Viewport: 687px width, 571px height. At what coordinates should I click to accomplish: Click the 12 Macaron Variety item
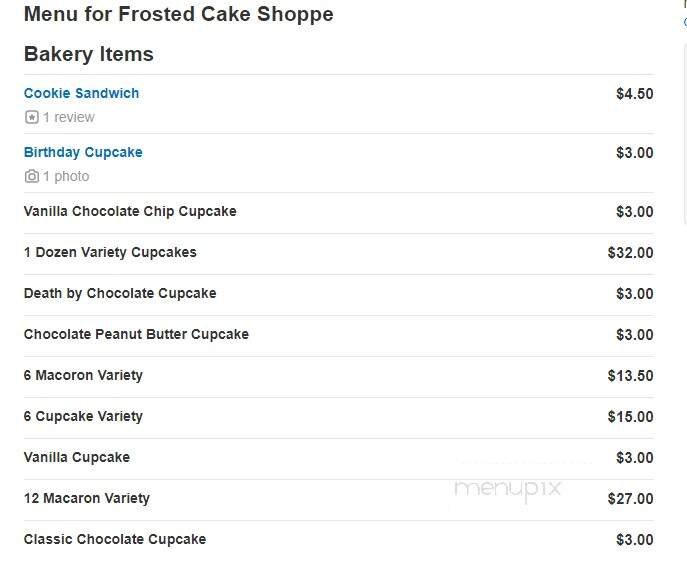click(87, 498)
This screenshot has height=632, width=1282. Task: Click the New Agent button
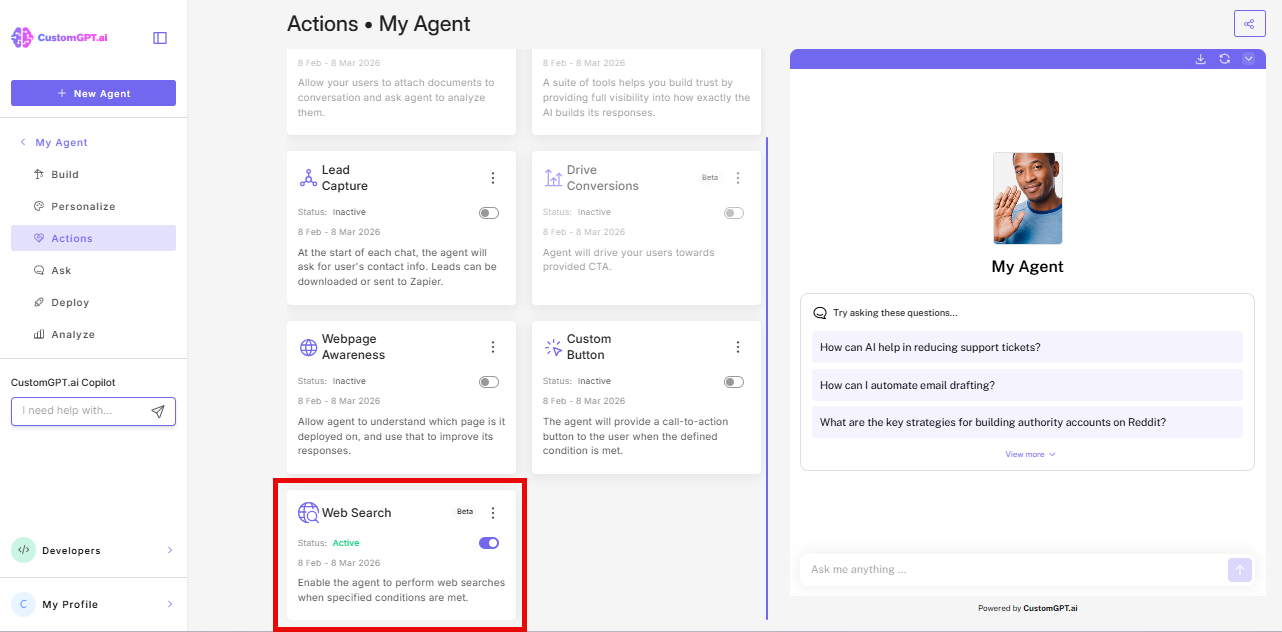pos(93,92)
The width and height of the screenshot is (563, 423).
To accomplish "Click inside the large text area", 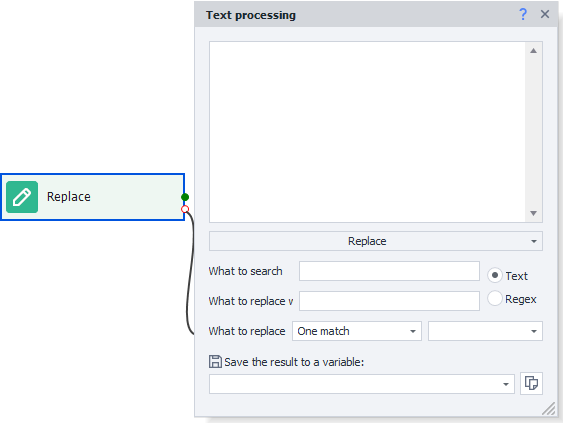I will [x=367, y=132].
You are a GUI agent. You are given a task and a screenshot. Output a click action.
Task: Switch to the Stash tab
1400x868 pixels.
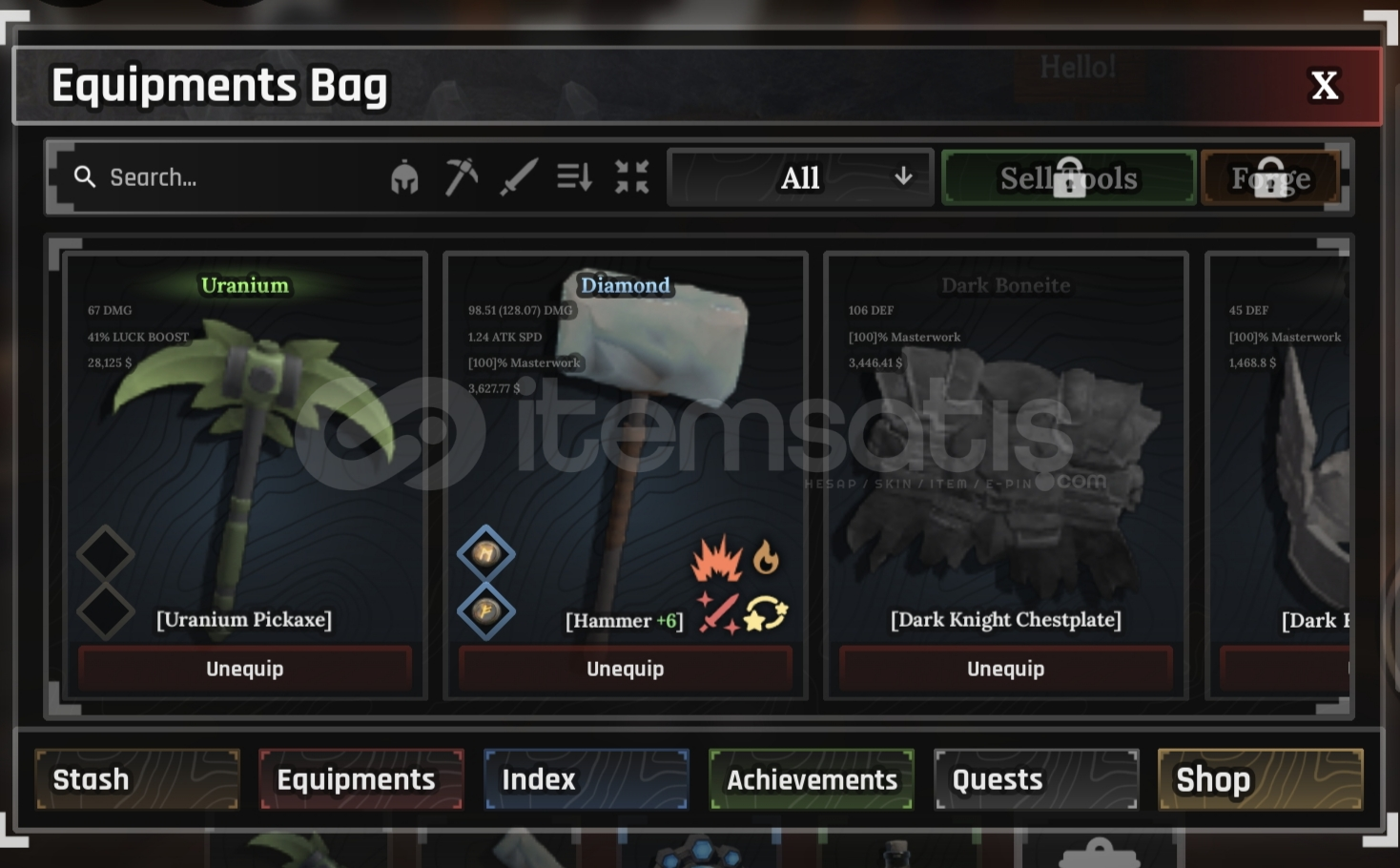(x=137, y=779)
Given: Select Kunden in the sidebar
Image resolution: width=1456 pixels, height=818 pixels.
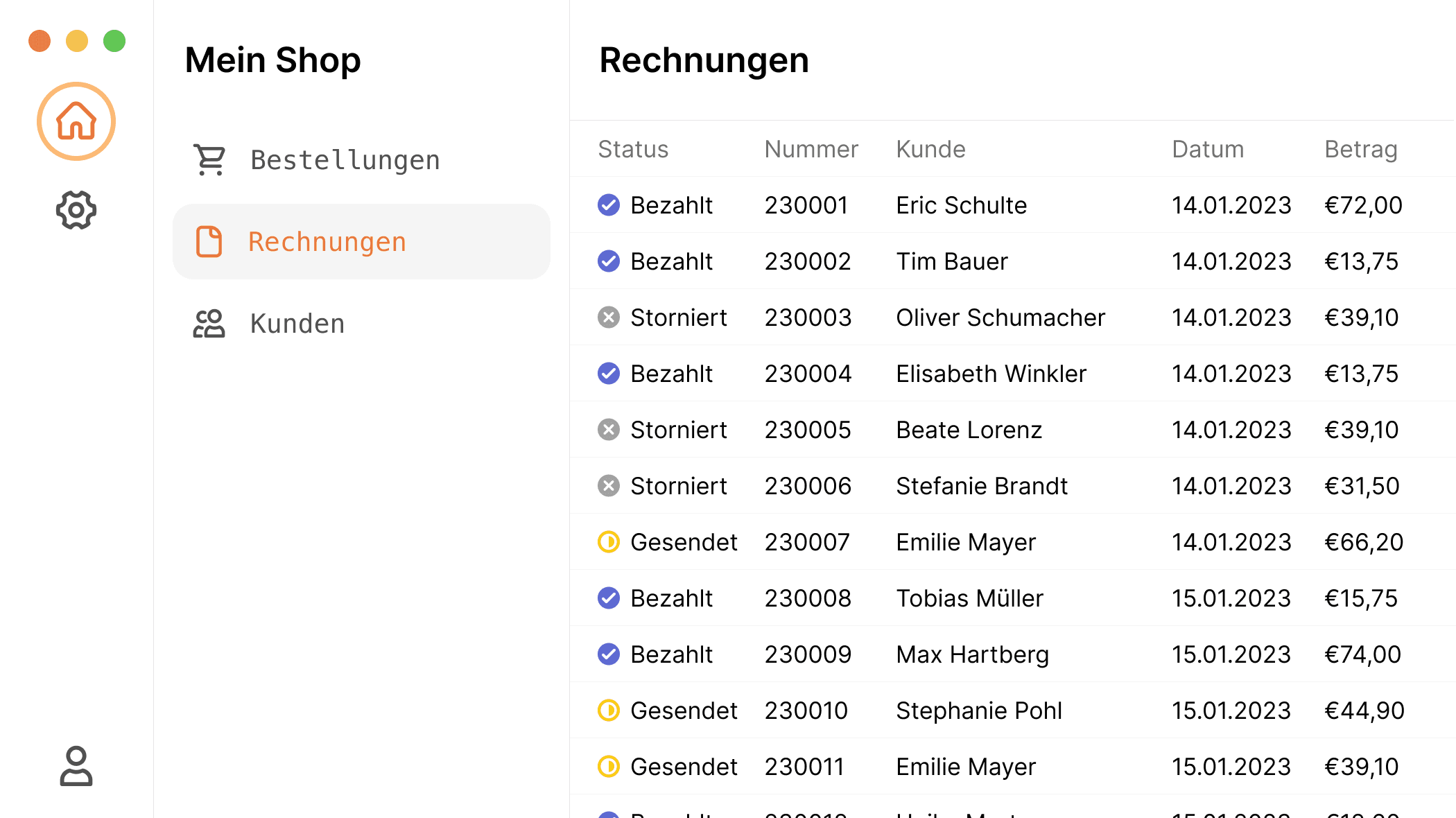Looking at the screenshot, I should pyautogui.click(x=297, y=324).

━━━━━━━━━━━━━━━━

=== Directions ===
From the line that contains "You are a GUI" to the last line of the data above, inclusive, transcribe every line exactly and only those lines, omitting pictures.

=== Exercise response ===
You are a GUI agent. You are given a task and a screenshot. Output a click action.
Task: Switch to the Stash tab
1400x868 pixels.
(x=137, y=779)
Given: Select Kunden in the sidebar
Image resolution: width=1456 pixels, height=818 pixels.
Looking at the screenshot, I should pyautogui.click(x=297, y=324).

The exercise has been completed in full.